The increasing frequency and intensity of cyanobacterial blooms are a growing environmental and human health concern (de Figueiredo et al., 2004; Zamyadi et al., 2012). The most common toxins produced by cyanobacteria are microcystins (MCs), a class of hepatotoxic monocyclic heptapeptides (Merel et al., 2009; Zamyadi et al., 2012). Based on their methylation pattern and the two variable amino acids at positions 2 and 4 of the structures, more than 80 structural analogs have been identified (Diehnelt et al., 2005; Kubwabo et al., 2005). Among these variants, microcystin-LR (MCLR) is found to be one of the most abundant and toxic. MCs have been the cause of several poisonings of livestock and wildlife around the world, and they also posed a health hazard for humans through the use of drinking water (de Figueiredo et al., 2004; Adam and Tadeusz, 2007). When orally ingested MCs are actively absorbed to hepatic cells, they irreversibly inhibit protein phosphatase 1 (PP1) and protein phosphatase 2A (PP2A), subsequently leading to disruption of cell structures, intrahepatic hemorrhage and death (Gulledge et al., 2002; Campos and Vasconcelos, 2010).

Since MCs are potent hepatotoxins, controls of their levels in drinking water became of great importance (Gilroy et al., 2000; Yan et al., 2006). A recommended guideline value of 1 μg/L for total MCLR has been established by World Health Organization (Antoniou et al., 2005). Previous studies have suggested various techniques for the control of MCs in drinking water, such as coagulation, flocculation, and filtration (Chow et al., 1999; Antoniou et al., 2005). These treatment processes were efficient in removing cyanobacteria cells and internal MCs, but not very effective for dissolved MCs. Nanofiltration and activated carbon adsorption were reported to be able to decrease dissolved MCs (Antoniou et al., 2005; Yan et al., 2006). However, these costly techniques only worked as transfer media and could not eliminate the adverse effects of MCs. Consequently, there was still urgent need for water treatment methods resulting in a complete decomposition of these toxins, to nontoxic end-products (de la Cruz et al., 2011). Being able to destroy the crucial structures of organic matter by oxidizing species, chemical oxidation has been proposed as an effective treatment method for dissolved MCs (Antoniou et al., 2005; de la Cruz et al., 2011). Traditional treatment processes mainly used ClO2, HClO, and KMnO4 to oxidize dissolved MCs. Recently, more research has focused on using advanced oxidation processes (AOPs, for instance UV/H2O2, Fenton regents, and photocatalysis) to eliminate these toxins in raw water (Song et al., 2006; Miao et al., 2010).
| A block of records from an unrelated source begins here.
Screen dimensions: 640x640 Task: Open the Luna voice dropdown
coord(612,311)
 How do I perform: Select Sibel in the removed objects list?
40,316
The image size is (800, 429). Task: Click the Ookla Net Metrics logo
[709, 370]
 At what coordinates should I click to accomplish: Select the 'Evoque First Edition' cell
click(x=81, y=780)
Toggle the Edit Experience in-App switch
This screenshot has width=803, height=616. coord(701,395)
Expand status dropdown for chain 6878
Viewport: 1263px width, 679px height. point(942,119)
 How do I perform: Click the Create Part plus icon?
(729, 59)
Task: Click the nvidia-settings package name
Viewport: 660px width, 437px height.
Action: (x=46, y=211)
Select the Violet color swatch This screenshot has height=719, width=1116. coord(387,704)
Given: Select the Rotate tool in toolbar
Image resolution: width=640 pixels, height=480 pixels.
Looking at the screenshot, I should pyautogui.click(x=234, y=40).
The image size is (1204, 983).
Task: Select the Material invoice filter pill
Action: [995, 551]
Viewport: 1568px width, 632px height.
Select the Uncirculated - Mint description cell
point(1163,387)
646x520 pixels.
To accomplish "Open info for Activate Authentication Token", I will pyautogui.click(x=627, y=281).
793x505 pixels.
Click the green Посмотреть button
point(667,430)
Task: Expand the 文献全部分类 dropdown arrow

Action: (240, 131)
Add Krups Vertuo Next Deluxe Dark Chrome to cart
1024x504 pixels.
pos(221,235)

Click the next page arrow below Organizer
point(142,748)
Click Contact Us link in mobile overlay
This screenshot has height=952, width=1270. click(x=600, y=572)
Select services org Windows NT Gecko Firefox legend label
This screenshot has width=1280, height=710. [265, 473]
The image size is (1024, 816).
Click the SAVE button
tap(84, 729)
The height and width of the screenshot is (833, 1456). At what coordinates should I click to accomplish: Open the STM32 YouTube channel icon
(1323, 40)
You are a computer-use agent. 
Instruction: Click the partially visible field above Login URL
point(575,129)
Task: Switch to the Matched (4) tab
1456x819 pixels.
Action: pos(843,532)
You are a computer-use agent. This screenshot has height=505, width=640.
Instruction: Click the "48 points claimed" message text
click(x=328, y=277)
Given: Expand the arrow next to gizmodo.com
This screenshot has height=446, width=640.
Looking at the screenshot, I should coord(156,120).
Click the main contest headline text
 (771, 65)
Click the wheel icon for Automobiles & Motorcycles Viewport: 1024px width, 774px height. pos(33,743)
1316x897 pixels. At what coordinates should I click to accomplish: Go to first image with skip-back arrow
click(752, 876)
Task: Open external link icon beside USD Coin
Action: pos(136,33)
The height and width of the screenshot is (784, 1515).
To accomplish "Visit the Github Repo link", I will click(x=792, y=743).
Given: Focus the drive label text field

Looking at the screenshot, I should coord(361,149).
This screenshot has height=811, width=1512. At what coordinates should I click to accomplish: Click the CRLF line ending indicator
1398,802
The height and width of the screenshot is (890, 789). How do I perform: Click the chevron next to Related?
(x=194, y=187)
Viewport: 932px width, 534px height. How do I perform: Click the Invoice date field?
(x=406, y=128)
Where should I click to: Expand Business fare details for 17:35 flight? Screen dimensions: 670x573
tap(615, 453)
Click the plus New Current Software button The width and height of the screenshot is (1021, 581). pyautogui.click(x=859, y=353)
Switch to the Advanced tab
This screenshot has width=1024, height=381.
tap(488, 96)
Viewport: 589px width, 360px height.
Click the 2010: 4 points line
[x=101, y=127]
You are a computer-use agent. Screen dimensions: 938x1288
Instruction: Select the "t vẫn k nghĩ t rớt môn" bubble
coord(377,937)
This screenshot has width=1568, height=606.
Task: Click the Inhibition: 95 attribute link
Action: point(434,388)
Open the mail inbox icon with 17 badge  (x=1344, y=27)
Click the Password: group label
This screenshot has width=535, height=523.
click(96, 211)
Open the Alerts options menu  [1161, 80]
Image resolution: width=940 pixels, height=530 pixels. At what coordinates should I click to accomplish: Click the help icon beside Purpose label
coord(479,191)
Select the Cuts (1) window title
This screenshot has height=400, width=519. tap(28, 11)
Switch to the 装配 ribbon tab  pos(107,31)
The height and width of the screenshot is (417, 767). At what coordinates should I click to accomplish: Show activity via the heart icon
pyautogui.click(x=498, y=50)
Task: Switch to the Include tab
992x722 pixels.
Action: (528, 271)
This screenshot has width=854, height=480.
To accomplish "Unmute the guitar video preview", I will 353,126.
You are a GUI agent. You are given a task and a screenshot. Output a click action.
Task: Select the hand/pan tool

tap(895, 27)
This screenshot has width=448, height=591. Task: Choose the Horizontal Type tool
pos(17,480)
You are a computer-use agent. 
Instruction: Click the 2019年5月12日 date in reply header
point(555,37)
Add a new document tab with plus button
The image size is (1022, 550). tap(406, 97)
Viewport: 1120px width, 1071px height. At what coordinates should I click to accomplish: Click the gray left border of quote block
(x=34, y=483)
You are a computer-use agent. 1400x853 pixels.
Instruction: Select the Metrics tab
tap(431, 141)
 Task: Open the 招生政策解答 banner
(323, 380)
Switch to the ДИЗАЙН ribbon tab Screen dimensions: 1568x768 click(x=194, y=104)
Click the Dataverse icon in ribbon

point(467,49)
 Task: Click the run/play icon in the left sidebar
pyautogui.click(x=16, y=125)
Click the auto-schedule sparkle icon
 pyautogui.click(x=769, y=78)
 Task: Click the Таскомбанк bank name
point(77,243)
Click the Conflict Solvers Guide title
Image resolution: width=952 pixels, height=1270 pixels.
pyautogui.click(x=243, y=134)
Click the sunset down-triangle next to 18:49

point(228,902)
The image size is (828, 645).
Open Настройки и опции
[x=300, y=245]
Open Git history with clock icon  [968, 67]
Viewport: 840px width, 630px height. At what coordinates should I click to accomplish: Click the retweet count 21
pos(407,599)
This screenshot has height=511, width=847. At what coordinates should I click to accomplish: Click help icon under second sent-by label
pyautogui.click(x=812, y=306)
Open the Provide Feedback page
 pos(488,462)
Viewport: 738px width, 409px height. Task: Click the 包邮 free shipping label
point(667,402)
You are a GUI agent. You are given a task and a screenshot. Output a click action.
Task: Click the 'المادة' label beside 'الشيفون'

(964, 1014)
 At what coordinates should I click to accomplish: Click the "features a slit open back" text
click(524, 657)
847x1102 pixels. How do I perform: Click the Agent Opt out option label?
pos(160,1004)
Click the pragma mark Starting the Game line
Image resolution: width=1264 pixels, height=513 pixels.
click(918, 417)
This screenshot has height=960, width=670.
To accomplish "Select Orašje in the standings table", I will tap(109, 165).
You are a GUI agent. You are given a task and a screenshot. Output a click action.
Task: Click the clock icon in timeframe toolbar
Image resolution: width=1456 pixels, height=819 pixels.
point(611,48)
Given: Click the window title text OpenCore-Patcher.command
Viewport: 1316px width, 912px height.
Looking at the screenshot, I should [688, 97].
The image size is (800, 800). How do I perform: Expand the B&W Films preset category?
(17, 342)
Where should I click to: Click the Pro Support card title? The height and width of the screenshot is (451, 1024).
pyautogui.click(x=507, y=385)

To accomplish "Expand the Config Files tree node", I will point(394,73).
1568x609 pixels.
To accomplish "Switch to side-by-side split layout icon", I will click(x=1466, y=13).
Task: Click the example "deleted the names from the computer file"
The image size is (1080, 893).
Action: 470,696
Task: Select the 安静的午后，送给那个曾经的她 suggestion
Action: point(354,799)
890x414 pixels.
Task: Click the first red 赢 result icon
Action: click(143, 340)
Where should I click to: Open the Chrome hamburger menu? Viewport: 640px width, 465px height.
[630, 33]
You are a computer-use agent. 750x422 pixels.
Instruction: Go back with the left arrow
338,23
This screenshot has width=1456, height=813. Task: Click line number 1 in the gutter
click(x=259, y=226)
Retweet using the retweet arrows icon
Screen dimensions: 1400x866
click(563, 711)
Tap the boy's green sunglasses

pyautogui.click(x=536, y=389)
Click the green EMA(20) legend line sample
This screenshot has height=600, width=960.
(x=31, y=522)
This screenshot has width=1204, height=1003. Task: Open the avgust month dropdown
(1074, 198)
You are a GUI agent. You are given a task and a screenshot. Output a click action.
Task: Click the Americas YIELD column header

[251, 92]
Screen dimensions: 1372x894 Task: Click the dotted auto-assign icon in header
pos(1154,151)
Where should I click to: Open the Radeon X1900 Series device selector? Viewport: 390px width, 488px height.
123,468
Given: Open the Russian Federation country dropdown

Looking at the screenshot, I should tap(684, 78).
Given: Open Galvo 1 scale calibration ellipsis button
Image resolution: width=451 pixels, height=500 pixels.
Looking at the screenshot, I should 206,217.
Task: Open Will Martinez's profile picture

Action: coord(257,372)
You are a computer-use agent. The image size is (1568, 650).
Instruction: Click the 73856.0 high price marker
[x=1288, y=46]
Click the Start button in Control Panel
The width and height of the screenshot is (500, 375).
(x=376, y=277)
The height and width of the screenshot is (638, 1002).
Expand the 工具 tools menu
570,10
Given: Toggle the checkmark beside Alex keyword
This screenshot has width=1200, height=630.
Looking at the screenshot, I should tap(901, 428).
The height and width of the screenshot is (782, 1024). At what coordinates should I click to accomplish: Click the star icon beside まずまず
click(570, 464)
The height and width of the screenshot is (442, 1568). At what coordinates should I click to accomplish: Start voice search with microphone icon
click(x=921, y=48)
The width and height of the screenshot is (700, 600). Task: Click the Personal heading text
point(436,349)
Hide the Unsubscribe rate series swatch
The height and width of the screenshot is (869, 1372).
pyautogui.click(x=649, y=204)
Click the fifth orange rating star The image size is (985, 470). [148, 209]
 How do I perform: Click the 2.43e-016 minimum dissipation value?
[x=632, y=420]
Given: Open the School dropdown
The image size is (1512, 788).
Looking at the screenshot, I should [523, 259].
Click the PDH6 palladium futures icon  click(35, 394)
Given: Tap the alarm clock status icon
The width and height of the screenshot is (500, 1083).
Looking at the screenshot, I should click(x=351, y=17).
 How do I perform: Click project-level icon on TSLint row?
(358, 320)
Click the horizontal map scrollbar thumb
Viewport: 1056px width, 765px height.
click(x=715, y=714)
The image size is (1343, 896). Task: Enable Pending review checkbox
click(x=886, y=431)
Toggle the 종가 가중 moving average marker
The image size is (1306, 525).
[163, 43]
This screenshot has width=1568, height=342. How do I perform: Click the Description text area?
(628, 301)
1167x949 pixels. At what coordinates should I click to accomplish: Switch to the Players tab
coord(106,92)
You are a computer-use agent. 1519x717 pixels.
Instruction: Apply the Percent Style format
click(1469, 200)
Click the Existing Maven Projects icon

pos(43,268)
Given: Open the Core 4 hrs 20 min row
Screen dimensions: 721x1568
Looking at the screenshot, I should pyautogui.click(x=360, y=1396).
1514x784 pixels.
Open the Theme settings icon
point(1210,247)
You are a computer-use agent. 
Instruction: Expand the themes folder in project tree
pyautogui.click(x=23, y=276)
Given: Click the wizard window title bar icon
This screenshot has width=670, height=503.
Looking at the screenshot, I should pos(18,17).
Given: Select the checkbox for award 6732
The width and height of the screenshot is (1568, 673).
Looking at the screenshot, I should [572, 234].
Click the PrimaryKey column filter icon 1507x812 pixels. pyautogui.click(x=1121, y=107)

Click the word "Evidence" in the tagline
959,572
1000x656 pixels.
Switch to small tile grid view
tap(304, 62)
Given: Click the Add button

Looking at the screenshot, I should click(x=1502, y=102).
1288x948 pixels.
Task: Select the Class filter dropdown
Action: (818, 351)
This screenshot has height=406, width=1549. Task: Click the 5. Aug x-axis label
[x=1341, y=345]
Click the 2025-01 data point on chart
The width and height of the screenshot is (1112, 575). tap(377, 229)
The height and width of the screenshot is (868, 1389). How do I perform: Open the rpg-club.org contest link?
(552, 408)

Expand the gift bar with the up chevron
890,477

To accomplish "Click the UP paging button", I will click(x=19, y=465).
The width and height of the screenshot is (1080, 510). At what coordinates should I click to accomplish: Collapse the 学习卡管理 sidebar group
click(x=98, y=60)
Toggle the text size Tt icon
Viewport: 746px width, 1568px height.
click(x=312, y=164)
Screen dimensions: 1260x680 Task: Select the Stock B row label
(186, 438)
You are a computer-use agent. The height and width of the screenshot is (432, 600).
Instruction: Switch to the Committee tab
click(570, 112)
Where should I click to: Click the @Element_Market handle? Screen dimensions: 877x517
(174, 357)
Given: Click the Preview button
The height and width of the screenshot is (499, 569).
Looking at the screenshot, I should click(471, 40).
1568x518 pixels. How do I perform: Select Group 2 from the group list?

AOPs involve the generation of nonselective •OH, •O, and HO2• species and have shown considerable promise for the remediation of MCs.

However, a major concern with oxidation treatment (whether traditional processes or AOPs) is the formation of oxidation byproducts (OBPs) that result in secondary pollution (Sohn et al., 2004; de la Cruz et al., 2011). Influenced by substrate structure and concentration, coexisting organic compounds, and water quality, the complete mineralization of MCs was often infeasible. Oxidation against MCs inevitably produced undesired MC-OBPs that might retain the original toxic groups and toxicity. Partial research gradually revealed that MC samples subject to oxidants also showed certain biological toxicity (Harada, 1999; Hoger et al., 2002). There was an ongoing debate on the relevance of MC-OBPs compared to hepatic diseases. To date, this issue has not been thoroughly investigated, and no concrete conclusion has been made. Pursuit of these issues is urged by the need to improve the separation and identification methods for MC-OBPs; to evaluate their generative mechanism; and to verify the toxicity of diverse MC-OBPs using different techniques.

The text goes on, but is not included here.